MY husband and I are great cycling fans, having seen the Tour de France in Ireland and various parts of France such as the Pyrenees. We visited Yorkshire last weekend and saw it in Leeds, Harrogate and York. The organisation was superb, it seemed that everyone had been preparing for this ever since Yorkshire won the bid two years ago.

The Yorkshire in Yellow – shop windows, houses, flags, knitted bunting, painted sheep, yellow bikes – was absolutely brilliant. The Tour Makers were everywhere in their yellow T-shirts, helping, guiding, and the yellow trains and extra train employees in yellow – everything had been thought of, and even having to queue for trains outside Harrogate station was fine, with lots of helpers making sure everyone was in the right queue, then getting to the correct platform etc.

We watched the Tour surrounded by people from Scotland, Italy, Spain, France, Wales, Liverpool, and everyone said it was the best experience ever. My husband follows some of the cyclists on Twitter and they were saying they were covered in goosebumps from the amazing atmosphere, and almost deafened by the cheering crowds!

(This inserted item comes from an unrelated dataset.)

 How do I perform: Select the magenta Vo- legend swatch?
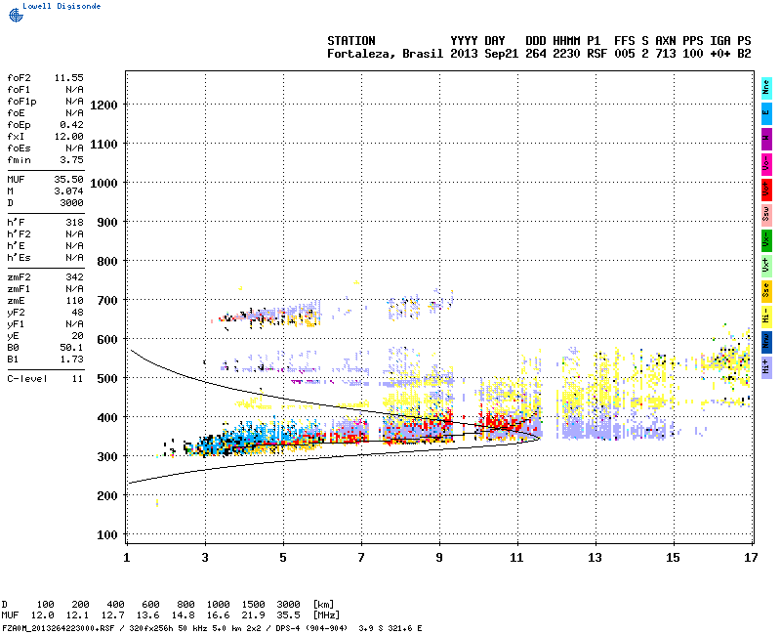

I know it must have caused some inconvenience to local people, but from a visitor’s point of view I can only say “Well done Yorkshire!”. Friends and neighbours here in Shropshire, many of whom have never visited Yorkshire, were amazed at the beautiful scenery they saw on TV coverage – “Les Chutes d’Aysgarth”, “L’Abbaye de Bolton” etc. I think your tourism figures will increase dramatically.

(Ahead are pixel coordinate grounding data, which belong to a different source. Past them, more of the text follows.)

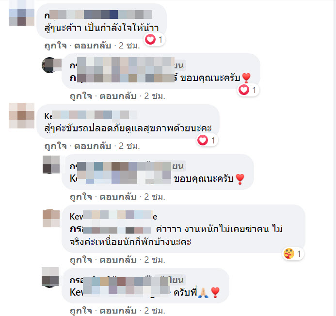Reply to the สู้ๆนะค้า comment via ตอบกลับ
The image size is (336, 316).
pos(93,46)
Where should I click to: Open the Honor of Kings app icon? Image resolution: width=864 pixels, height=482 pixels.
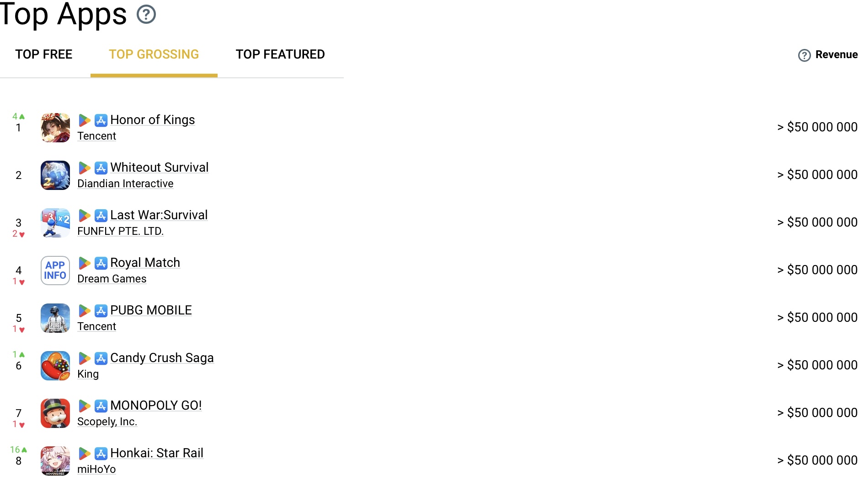click(x=55, y=128)
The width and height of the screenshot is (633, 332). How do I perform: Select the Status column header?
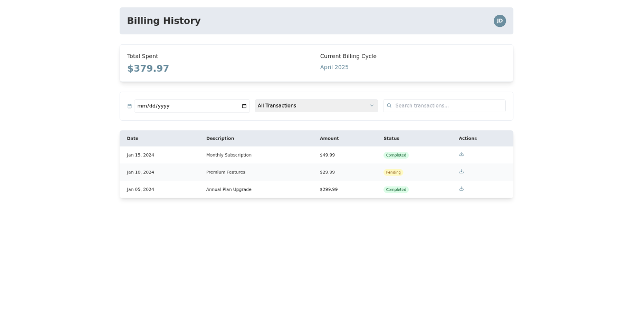[391, 138]
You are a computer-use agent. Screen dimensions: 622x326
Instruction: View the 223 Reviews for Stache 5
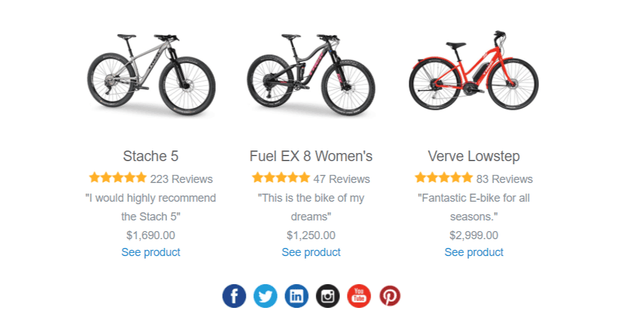pyautogui.click(x=182, y=179)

Ee By Gum and Ooh La La – thank you Yorkshire for the best Tour de France ever.

From: Ken Greene, Finch Park, Beverley, East Yorkshire,

I AGREE with Tom Richmond that we need to up our game after the Tour de France (The Yorkshire Post, July 12). What about a cycling event that covers the whole of the UK which though mainly in England should also include Wales, Northern Ireland and, if they are still with us, Scotland so bringing together all parts of the UK? Such an event could do a lot to draw our country together by encouraging local authorities, public and voluntary organisations to work together and give public transport an opportunity to redeem themselves.

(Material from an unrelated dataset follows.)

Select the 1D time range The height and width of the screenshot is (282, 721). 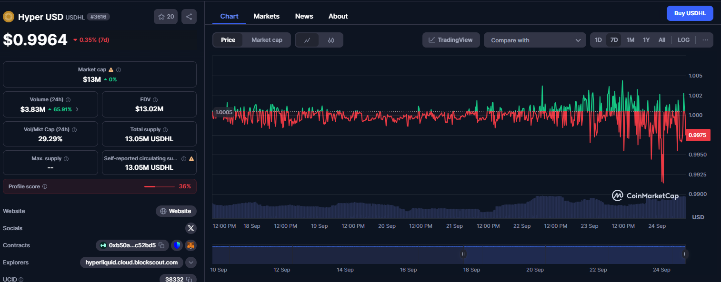pos(598,40)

From: Peter Broadley, Moorbottom Lane, Greetland.

LIKE others, I could join in the criticism of the ITV coverage of the Tour de France, but we must not be too parochial. After all, many town names are pronounced locally far from the spelling (Sowerby Bridge and Slaithwaite spring to mind). I feel the coverage was spoilt by the long advertising breaks, amounting to some one sixth of the air-time and was particularly galling for people in Greetland and West Vale who did not have benefits of the area advertised to the world – even including female bare-knuckle fighting!

One of the most memorable moments for me was in fact in the early part of the Sunday morning, just after eight, when I was clearing up one of the roadside verges and the silence of the lack of motor vehicles struck me. It brought to mind a school hymn we were forced to sing Dear Lord and Father of Mankind and the reports of the First World War Christmas ceasefires – the final line of the hymn “O still small voice of calm”. Maybe we could do with a little “calm”.

From: Colin Foster, Scalby Beck Road, Scarborough.

THERE is much criticism (The Yorkshire Post, July 12) about the poor performance of Northern Rail in coping with the crowds of extra passengers for the Tour de France cycle race.

I suggest this is more an indictment of our dysfunctional rail system. Our train services may be run by private companies, but they seem to be largely influenced by the Department for Transport and ultimately, one suspects, the Treasury. We do not know what constraints may have faced Northern Rail if they applied for extra rolling stock or train paths to carry a sharp short increase in passengers.

I doubt that such a poor performance would have been given by the dear departed British Rail in the days of our unified national system.

Despite its faults, the railway then was run by professional railwaymen with a strong sense of public service.

They would have known how to augment train formations and time.

From: ME Wright, Grove Road, Harrogate.

THE daily-commuting sardines will be disputing Paul Nightingale’s “rural branch line” description of the York/Harrogate/Leeds service (The Yorkshire Post, July 12).

Even if there were routine free bottles of water, they are hardly a substitute for a properly funded, 21st century, public service. I share his praise for the staff whose usual patience and good humour has, against all odds, prevailed for decades.

From: Matthew Shaw, Golcar, Huddersfield.

ALONG with the many thousands of cyclists and walkers, I had the pleasure of watching the cycle race on the high slopes of Holme Moss.

A truly memorable experience as Yorkshire and its people welcomed the world’s greatest sporting event.

Afterwards, I was heartened by the absence of litter. Compared to a football match or pop concert, cycling clearly attracts a better class of people.